For the past year, those working on the Massachusetts landmark health care law have labored largely out of the limelight, drafting new regulations and enrolling the state’s poorest citizens in new subsidized health insurance programs.

Come May 1, the law goes public in a big way.

That’s the day when all those uninsured in Massachusetts who don’t qualify for subsidized plans can start signing up for the lower-cost private plans created as part of the law.

Two months later, on July 1, nearly everyone in the state must be enrolled in some kind of health care plan or face tax penalties next year.

To make that transition as smooth as possible the board overseeing the law is planning an educational blitz aimed at individuals, employers and even health care providers. The campaign includes television and radio advertisements, direct mailings, community meetings and a spruced up web site.

“It’s going to be week after week, month after month of getting the word out,” said Jon Kingsdale, executive director of the Commonwealth Health Insurance Connector, which oversees the law.

At the center of the outreach effort is a new hot line that the connector is creating to field calls from those with questions about the law and how to sign up for the new plans.

The call center is set to go live on May 1 and can start enrolling people immediately. The center will be able to enroll callers up until June 28 in time for the July 1 deadline, according to Rosemarie Day, the Connector’s deputy director and chief operating officer.

Those not enrolled by July 1 will face the loss of the $219 personal exemption on their income tax returns next year, and even more during the second year.

The center can help explain the law and point people to a web site for additional information on the various options of lower cost plans, she said.

She said she expects a high volume of calls, as many as 100,000 or more in the first two months, but is confident the system can handle them. One thing they can’t do is decide which plans people should sign up for.

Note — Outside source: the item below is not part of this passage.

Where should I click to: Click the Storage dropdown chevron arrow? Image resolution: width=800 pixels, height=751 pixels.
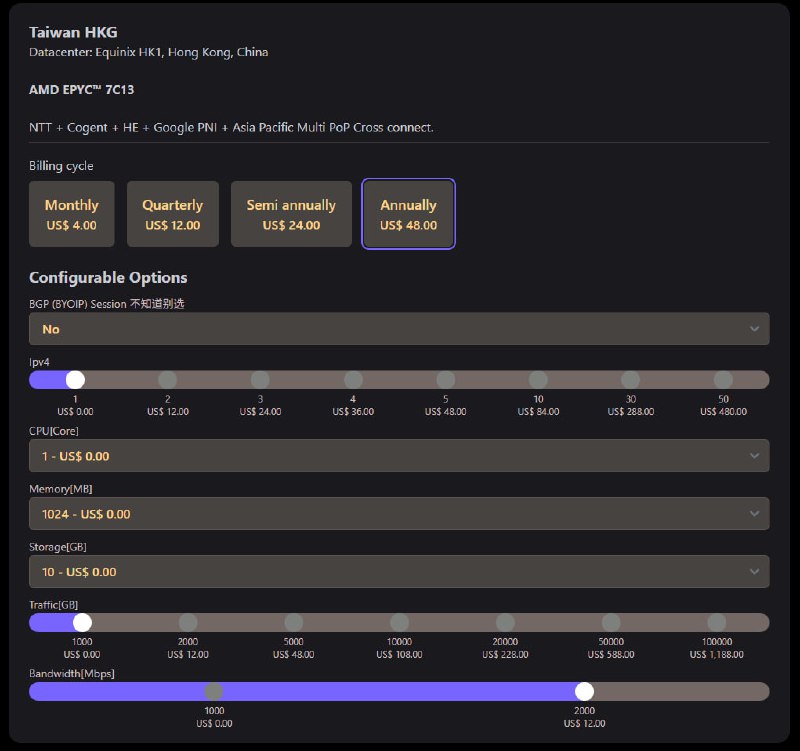tap(754, 572)
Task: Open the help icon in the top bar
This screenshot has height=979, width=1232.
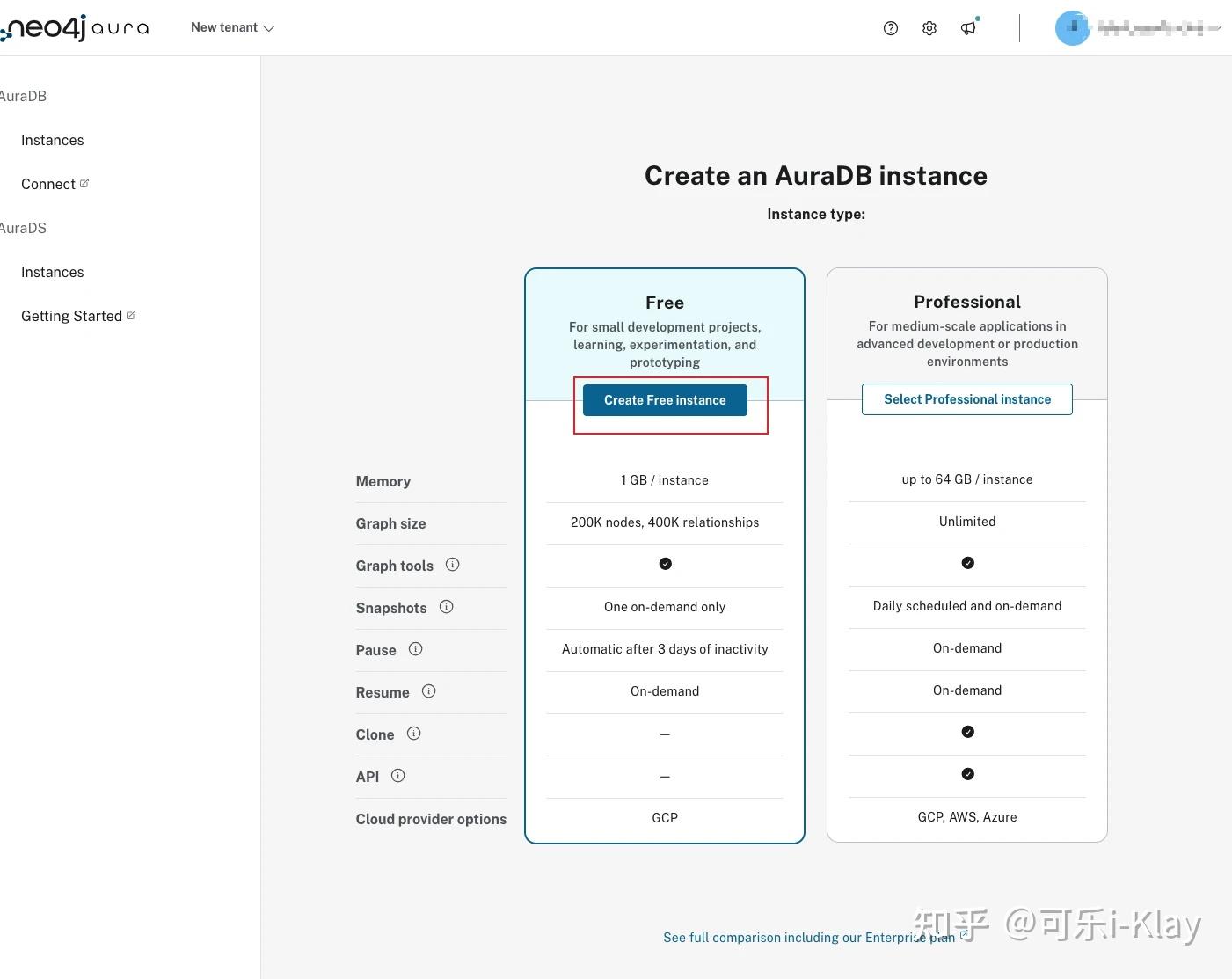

“We can talk them through that, but we can’t make their decisions for them,” she said.

Day said there are other challenges ahead, including getting final information from insurers on the new plans. She said the ad campaign is set to begin during the last week of May.

Besides the ad campaign, the authority also plans to send flyers to at least 3 million taxpayers.

Some, including board members, said the authority has to do more than just setting up a hot line and wait for people to contact them.

“The call center is about people coming to us. That’s different from us reaching out to them,” said Celia Wcislo, a board member. “How are we talking to people? How do we go to them?”

The state is relying in part on the assistance of private, nonprofit and advocacy groups to get the word out.

The Rev. Hurmon Hamilton of the Greater Boston Interfaith Organization said the group is ready to hit the streets to make sure people are taking advantage of the lower cost plans.

“We are signing up to be part of that great army of folk, hospitals and community centers and community groups who are going to do the massive work of trying to get people included,” he said.

Besides individuals, the authority is also trying to get the message out to the state’s 193,000 employers.

The private insurers offering lower cost plans through the authority include Blue Cross and Blue Shield of Massachusetts, ConnectiCare, Fallon Community Health Plan, Harvard Pilgrim Health Care, Health New England, Neighborhood Health Plan, and Tufts Health Plan.

Monthly premiums will rise and fall depending on the age of the person seeking insurance and where they live. For the average 37-year-old in the metropolitan Boston area premiums range from $175 to $288.